Working under Anesthesiologist Supervision (and Team Care Model)
  1. Experience matters. This is not only true working with an anesthesiologist but also a senior CRNA. There are so many different ways of doing anesthesia but in dire situations, it is always good to have someone with more experience than you. So, as a new graduate CRNA (or an anesthesiologist) Knowledge sharing is a plus and it can be a good thing to work with someone. However, there is a very fine line where this can halt learning and turn you into a charting monkey. You cannot learn by not doing. Practical experience can only be gained by actually performing. Looking at someone else doing a regional block or putting in a central line won't mean anything until you get hands-on experience with it. Here is what you should pay attention to. It is a positive sign if you hear that anesthesiologist and CRNAs work together without restrictions and practical, hands-on teaching is promoted for all anesthesia providers. And you might want to rethink about places where you as CRNA don't do push induction drugs, call anesthesiologist for extubation and you cannot do peripheral or neuraxial blocks.
  2. 2) Interpersonal Relationship- I have been through rotation where CRNAs are looked as second class citizens and treated with disrespect and constant abuse. It is important to know your limitations but equally important to know your value. If you are being trained to perform as an independent provider then you should protect that right and not disrespect yourself by working in such place. Ask the CRNAs or RNs about how anesthesiologists and CRNAs get along. Do you get lunch breaks when you have floats and how are people relieved at the end of the day. This is especially important as some places CRNAs will be the last ones to leave at the end of their day. Extremely important! Also, clarify on the things that you are and aren't allowed to do before starting.
CRNA-Only Practice
  1. Now unless you are the sole provider for a facility, the pluses and minuses mentioned above still apply. Some CRNA-only practices run really efficiently with a comfortable working environment. Yet you can experience mistreatment if your group is being run by a poor leader. So be cognicent of that.
  2. Are you a leader: Now we all think making it thru a CRNA school is difficult and you have to be assertive in order to make it. However, when you are really on your own its a different game. You have to be a good leader who can organize a group of people to safely provide care to patients. Surgeons can be tough to deal with but at times you will have to stand your ground and not get run over. This is especially true if you are in a private practice where every case that you cancel makes you look bad. And to make matters even worse, you work for the surgeon's patient so they can be very pushy to make you do something you don't feel like is the right thing to do. There is a fine line between keeping good relationships between your team members and being a safe anesthesia provider.
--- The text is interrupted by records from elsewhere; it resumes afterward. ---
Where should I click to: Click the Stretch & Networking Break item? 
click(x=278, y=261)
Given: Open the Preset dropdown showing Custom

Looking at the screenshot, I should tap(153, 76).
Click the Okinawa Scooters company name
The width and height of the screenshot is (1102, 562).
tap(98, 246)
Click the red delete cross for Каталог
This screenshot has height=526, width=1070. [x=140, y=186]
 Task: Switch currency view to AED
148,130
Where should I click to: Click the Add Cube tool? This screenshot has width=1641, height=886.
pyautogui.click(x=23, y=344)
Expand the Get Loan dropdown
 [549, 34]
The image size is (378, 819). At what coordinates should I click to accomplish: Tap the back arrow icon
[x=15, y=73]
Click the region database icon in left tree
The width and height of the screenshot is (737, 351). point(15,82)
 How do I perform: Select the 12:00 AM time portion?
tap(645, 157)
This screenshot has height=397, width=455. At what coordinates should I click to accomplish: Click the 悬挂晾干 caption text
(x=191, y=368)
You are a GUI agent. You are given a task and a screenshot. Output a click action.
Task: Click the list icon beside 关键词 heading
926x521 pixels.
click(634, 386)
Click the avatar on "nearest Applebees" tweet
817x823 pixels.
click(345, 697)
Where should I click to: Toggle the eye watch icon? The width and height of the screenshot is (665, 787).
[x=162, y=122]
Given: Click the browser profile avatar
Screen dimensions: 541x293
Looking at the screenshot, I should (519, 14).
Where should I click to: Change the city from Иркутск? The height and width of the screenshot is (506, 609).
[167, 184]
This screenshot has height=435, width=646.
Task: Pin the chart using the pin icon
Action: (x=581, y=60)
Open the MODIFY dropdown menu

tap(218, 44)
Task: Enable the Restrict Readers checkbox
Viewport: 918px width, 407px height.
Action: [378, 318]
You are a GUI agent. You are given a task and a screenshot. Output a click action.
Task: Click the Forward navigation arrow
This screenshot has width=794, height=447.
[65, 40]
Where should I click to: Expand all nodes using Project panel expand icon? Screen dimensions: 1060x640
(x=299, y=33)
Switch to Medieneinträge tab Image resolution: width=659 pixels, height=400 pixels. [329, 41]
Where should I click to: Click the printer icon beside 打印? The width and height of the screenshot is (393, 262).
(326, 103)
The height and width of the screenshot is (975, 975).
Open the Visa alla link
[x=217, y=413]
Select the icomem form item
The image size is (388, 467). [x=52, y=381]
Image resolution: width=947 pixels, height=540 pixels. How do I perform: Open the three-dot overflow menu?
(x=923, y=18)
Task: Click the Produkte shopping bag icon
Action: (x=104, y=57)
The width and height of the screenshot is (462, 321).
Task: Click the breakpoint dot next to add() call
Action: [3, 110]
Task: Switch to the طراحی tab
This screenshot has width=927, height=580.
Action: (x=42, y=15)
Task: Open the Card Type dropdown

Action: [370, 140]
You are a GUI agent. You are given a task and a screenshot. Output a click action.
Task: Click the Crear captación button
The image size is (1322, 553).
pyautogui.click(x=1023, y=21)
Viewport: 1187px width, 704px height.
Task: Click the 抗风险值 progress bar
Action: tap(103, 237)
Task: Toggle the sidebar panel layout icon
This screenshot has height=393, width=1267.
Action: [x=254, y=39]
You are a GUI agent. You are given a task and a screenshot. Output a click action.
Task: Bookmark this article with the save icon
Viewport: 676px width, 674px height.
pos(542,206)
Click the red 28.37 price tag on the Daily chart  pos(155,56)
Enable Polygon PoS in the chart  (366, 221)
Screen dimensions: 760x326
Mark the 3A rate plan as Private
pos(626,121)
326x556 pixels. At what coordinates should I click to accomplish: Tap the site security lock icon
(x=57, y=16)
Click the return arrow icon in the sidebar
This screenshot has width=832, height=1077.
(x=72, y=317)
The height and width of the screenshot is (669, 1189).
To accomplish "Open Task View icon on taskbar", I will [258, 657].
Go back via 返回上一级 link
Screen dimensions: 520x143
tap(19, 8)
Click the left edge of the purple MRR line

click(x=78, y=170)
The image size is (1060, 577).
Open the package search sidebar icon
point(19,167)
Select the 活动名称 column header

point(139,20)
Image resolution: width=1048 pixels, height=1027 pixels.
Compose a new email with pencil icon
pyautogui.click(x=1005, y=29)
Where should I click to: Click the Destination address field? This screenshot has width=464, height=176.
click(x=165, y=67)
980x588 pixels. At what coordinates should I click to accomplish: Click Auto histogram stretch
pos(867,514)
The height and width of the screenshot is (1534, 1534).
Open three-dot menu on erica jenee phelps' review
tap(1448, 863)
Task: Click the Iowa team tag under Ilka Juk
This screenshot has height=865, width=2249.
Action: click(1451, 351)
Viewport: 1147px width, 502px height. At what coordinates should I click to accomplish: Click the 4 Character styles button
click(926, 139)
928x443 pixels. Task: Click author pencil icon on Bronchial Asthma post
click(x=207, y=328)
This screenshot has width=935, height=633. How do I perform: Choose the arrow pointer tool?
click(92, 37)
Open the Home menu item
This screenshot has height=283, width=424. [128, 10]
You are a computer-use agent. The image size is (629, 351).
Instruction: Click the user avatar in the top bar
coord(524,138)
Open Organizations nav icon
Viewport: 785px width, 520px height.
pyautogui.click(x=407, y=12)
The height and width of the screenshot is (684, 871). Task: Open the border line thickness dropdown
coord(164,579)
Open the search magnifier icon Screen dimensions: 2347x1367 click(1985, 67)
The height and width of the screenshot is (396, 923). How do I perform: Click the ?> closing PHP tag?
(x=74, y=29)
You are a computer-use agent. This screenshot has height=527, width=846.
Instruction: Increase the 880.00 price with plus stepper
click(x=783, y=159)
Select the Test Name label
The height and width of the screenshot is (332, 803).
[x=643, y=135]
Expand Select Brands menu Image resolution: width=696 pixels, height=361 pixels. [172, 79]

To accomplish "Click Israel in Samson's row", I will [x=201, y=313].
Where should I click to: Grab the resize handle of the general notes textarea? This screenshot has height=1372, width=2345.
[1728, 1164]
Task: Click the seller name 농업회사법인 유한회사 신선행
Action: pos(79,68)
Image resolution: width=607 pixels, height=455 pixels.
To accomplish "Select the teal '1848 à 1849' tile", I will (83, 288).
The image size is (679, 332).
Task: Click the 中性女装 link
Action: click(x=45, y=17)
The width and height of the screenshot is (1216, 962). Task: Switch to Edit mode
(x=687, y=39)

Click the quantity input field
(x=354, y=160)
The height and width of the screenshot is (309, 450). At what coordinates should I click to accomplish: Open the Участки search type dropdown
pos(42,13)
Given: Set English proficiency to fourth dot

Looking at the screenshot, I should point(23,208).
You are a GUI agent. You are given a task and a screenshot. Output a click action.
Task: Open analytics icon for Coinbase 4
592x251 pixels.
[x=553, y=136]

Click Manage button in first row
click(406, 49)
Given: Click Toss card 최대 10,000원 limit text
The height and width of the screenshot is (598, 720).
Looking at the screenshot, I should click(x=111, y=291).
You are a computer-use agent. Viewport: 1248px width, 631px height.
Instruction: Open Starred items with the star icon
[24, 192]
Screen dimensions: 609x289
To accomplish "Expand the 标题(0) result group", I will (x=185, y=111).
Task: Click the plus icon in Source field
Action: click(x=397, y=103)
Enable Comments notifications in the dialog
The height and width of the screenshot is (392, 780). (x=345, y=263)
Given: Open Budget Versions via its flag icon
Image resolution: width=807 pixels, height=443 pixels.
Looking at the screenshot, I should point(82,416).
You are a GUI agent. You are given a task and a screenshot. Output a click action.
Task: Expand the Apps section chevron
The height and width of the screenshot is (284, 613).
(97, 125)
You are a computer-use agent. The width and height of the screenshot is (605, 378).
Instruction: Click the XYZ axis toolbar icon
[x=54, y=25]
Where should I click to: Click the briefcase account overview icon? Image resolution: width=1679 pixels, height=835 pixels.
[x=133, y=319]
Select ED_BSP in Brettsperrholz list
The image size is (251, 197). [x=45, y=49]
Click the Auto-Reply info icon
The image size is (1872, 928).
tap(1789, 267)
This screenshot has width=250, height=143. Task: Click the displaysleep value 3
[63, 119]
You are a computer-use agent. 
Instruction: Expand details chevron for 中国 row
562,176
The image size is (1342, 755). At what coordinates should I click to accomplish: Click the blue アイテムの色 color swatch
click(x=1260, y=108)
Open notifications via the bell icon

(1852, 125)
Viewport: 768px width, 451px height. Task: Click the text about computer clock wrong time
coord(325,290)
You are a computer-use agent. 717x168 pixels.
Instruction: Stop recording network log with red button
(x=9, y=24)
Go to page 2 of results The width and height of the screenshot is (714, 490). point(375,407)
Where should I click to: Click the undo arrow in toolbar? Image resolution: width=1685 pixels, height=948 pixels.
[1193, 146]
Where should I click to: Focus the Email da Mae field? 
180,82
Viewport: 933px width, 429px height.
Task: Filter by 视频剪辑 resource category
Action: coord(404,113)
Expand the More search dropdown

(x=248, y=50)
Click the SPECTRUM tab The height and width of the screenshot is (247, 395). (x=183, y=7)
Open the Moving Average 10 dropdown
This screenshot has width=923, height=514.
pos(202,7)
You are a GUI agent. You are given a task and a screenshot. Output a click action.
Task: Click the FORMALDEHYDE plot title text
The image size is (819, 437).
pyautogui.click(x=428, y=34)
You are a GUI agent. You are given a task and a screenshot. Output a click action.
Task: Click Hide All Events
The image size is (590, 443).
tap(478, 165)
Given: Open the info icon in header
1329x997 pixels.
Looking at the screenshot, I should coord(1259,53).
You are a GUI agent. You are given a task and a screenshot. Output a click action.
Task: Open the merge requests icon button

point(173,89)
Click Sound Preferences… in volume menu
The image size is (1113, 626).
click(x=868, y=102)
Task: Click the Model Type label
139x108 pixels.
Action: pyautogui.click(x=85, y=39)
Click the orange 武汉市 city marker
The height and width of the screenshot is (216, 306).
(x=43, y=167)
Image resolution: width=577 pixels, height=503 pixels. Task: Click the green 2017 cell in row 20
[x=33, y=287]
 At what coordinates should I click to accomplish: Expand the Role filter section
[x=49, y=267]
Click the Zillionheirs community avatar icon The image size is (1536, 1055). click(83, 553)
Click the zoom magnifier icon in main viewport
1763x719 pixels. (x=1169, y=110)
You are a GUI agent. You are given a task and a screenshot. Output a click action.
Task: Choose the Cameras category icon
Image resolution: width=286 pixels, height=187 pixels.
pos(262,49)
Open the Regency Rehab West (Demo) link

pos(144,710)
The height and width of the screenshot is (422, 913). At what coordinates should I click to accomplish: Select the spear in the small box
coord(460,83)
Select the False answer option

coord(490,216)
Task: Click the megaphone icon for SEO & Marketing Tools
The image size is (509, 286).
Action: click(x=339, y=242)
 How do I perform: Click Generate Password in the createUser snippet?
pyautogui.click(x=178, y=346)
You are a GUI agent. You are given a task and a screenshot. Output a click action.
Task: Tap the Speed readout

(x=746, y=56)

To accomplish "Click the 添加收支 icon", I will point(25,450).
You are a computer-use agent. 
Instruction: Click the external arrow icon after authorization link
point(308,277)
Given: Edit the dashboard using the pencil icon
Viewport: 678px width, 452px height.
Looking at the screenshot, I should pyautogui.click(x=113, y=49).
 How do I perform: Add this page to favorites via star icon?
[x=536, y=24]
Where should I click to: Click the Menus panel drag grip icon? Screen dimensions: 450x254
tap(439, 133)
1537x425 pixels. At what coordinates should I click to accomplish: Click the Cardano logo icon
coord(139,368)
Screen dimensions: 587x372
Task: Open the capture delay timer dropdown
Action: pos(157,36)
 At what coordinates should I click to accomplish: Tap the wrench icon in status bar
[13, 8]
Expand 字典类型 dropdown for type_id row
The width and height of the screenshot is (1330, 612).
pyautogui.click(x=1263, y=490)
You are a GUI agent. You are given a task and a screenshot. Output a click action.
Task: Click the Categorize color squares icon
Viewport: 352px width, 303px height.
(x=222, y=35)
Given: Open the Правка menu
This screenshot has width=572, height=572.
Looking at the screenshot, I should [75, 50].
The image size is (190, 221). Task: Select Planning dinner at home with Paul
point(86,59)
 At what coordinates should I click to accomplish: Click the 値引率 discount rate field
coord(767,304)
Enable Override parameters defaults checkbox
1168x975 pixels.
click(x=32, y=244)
These are a few of the many pros and cons to working in team care model and CRNA-only practice. It is up to you to decide what you are comfortable with. Your schooling was supposed to make you be comfortable enough to practice independently as you are not Anesthesia Assistants (Aas). So, don't underestimate your skill level and be brave and open to learn everyday to improve yourself. Your career's future depends on you! I highly suggest against working in places where you are not valued and limited from fully practicing your scope.

P.S. Sorry about the looong delay in posts. Personal life has been challenging over the past four months and I just started the doctorate program!! Most on that later.